:: Materials provided ::

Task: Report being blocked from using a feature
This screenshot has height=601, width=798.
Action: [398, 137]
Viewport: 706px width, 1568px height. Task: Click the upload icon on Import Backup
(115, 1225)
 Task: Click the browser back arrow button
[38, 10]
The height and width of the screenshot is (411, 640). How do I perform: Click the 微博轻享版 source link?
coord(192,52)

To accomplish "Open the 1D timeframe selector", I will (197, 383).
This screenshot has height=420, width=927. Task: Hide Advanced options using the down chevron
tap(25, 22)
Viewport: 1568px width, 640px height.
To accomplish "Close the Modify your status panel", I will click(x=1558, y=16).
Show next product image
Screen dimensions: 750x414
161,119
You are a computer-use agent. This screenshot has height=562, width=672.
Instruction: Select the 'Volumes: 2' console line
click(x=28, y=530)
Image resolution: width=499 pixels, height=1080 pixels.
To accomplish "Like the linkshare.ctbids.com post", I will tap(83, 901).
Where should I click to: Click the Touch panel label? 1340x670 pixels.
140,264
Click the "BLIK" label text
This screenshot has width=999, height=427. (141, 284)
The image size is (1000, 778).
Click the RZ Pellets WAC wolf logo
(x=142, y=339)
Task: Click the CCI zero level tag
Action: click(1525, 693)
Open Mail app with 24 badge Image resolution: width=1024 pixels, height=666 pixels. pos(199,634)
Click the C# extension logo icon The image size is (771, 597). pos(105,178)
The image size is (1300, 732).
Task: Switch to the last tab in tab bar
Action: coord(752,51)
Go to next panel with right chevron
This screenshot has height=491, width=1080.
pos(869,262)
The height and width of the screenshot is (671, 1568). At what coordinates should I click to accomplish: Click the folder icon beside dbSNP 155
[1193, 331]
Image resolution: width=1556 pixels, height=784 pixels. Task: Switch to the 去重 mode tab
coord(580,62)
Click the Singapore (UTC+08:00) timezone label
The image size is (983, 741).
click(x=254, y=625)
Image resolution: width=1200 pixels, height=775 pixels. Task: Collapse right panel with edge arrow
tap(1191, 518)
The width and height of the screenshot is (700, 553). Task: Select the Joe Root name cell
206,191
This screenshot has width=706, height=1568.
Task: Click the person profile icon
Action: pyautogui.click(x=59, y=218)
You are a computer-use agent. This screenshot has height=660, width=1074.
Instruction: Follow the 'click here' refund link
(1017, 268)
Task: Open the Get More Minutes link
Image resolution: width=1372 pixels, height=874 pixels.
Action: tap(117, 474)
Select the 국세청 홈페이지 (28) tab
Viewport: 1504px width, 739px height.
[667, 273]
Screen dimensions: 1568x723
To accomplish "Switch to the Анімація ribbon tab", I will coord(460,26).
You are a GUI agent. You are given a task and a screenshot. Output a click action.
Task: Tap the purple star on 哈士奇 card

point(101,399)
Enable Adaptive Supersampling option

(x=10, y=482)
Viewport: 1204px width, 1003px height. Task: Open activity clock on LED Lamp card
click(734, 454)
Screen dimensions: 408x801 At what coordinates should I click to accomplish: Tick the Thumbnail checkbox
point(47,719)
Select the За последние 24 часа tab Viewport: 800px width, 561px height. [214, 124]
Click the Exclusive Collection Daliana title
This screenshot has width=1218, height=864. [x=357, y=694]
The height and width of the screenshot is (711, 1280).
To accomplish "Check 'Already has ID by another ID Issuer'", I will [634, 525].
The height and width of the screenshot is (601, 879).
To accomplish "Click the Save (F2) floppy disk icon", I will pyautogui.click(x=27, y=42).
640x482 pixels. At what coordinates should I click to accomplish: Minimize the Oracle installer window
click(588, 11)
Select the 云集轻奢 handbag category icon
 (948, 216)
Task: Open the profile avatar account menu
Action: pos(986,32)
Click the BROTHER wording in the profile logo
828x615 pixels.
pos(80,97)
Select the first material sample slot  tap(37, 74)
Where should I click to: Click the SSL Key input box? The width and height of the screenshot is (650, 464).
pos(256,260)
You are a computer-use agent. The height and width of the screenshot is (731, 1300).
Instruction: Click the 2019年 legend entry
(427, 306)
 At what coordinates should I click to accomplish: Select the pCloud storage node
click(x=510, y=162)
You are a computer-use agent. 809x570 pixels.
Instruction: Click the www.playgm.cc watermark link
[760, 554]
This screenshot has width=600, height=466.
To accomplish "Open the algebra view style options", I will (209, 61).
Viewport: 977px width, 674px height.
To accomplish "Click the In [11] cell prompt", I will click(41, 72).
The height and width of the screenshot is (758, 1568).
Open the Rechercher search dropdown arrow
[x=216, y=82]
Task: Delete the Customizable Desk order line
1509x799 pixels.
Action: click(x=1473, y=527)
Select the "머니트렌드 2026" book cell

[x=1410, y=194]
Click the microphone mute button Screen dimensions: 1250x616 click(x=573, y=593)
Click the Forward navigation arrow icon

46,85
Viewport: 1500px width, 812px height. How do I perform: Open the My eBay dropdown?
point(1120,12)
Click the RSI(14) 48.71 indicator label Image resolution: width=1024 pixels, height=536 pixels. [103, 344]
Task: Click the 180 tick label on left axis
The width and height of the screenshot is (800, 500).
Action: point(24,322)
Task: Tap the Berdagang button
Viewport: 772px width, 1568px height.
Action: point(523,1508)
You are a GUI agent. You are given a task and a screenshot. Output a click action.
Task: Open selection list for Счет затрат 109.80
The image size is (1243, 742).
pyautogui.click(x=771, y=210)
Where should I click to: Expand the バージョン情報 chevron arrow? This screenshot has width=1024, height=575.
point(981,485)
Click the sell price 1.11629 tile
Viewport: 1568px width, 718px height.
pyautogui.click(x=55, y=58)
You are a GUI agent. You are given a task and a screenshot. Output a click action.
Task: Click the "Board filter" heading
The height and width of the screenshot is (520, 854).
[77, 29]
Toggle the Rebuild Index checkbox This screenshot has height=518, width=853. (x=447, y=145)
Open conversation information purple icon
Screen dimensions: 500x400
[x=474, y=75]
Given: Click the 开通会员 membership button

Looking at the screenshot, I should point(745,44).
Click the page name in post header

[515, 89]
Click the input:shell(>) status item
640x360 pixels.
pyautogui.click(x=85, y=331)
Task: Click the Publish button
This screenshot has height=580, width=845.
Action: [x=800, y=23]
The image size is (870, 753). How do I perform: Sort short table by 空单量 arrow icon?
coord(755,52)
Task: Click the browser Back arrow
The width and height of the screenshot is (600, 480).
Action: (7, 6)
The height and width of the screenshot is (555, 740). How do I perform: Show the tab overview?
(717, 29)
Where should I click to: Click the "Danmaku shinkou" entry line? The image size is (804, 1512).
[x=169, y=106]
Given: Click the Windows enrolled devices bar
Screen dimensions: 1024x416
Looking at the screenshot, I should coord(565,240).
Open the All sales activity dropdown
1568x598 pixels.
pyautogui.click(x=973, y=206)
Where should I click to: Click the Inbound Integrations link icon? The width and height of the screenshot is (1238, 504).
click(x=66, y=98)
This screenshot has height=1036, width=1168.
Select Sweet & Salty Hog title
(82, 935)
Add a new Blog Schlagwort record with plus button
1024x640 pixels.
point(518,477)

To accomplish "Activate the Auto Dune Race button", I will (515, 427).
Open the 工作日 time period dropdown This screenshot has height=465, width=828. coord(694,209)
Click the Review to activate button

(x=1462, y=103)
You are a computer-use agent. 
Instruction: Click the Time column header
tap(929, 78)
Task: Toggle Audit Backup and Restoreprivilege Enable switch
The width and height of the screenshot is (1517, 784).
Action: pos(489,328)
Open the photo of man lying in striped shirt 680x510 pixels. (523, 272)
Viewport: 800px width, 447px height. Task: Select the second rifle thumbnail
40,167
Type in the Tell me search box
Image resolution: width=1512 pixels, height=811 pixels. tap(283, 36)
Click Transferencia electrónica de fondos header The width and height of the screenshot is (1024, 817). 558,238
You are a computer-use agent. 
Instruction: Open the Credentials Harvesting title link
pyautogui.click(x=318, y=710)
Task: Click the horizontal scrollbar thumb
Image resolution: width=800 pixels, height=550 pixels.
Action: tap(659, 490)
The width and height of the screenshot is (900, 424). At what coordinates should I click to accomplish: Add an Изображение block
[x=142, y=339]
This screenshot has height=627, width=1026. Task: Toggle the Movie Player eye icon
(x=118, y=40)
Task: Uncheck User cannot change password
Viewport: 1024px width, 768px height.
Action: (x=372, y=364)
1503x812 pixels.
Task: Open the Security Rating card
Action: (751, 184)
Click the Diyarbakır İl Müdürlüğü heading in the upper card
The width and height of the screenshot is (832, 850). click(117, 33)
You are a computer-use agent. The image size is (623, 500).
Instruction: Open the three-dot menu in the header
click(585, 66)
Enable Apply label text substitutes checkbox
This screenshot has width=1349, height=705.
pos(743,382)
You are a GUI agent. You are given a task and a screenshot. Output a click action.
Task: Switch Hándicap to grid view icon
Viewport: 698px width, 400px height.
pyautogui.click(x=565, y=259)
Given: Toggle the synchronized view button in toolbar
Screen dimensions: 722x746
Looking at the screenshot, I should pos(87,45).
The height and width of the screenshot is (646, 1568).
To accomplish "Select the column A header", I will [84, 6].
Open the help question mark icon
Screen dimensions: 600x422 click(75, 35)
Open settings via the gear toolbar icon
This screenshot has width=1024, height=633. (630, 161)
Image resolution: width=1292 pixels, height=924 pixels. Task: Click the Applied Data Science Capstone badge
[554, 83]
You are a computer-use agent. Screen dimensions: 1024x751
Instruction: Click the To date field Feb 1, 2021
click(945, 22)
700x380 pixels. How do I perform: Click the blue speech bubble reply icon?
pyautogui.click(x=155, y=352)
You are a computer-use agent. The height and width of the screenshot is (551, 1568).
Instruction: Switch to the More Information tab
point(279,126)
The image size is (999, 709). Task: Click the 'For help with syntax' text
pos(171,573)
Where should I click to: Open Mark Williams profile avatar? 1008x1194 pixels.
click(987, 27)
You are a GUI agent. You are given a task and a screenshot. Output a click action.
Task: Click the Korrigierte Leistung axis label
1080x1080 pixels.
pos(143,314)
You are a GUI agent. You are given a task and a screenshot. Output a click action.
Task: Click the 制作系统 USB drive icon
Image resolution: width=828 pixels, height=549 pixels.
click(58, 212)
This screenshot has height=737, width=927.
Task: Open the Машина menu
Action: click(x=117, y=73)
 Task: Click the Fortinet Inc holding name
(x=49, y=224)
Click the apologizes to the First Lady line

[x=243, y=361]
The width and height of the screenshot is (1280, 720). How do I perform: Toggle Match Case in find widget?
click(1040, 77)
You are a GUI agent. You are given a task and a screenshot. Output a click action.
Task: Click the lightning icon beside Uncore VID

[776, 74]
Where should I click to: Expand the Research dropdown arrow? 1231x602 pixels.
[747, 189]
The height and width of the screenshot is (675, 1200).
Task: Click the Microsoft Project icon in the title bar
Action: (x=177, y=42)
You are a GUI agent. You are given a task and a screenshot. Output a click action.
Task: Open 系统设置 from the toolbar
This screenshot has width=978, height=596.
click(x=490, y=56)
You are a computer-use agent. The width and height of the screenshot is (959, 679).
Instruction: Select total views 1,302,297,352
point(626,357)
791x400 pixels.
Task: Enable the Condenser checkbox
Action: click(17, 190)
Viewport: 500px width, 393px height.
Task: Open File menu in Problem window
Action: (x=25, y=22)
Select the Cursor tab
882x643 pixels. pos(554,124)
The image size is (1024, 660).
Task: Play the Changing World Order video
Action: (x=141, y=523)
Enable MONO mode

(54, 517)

:::

> Problem:
If a line in the data holds the string "from", copy that line.

> Result:
Task: Report being blocked from using a feature
Task: Open 系统设置 from the toolbar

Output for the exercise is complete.